Virtual Worlds
by Karen Frazier, Managing Editor
Paranormal Underground Magazine
In the January issue of Scientific American, there is an article that talks about how virtual gold farmers on giant MMORPGs like World of Warcraft and RuneScape are generating a real world economy. It seems that becoming a virtual gold farmer is a legitimate way for those living in third world economies to make a living that is similar to what a factory worker would make. As a matter of fact, the virtual gold farming industry is huge in countries like India and Central America.
Here’s how it works. Players in MMORPGs don’t want to spend the time that it takes to earn gold, do the tasks necessary to level, etc.
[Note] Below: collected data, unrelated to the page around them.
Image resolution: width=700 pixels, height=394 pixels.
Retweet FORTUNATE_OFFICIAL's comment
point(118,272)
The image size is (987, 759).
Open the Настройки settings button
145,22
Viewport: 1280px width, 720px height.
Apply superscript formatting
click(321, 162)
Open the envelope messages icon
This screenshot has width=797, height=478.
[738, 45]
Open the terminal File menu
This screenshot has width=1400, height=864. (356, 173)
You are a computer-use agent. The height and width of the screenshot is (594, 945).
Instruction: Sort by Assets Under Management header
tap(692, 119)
So instead, they turn to gold farmers, who spend their days amassing the gold (or experience) while sitting in tiny cubicles next to other gold farmers who are doing the same. I have no idea how they amass this wealth because I’ve never played an MMORPG – I am vaguely familiar with them, however, because my kids do. Anyway – the real person driving the character then somehow finds these people with mined resources for sale, makes a payment through Paypal or some other online payment source and then their character hooks up with the gold miner’s character at a predetermined virtual place where the transaction is completed.
It all seems so odd and foreign to me, having grown up in the age of Pong and having taken one of the earlier programming classes available at my high school. To me, the concept of virtual economies driving real economies seems like something out of science fiction. And yet it is a reality that many spend more time in virtual worlds than they do in the real world. It makes me wonder how long before our world becomes virtual and the real world no longer holds much allure for us.
In some ways, I suppose I can see the allure of this. In a virtual world, you can create yourself and, to some extent, you can control the world that you interact with. I’m told you can die repeatedly. In a way, in a virtual world, the players are like gods – creators and created.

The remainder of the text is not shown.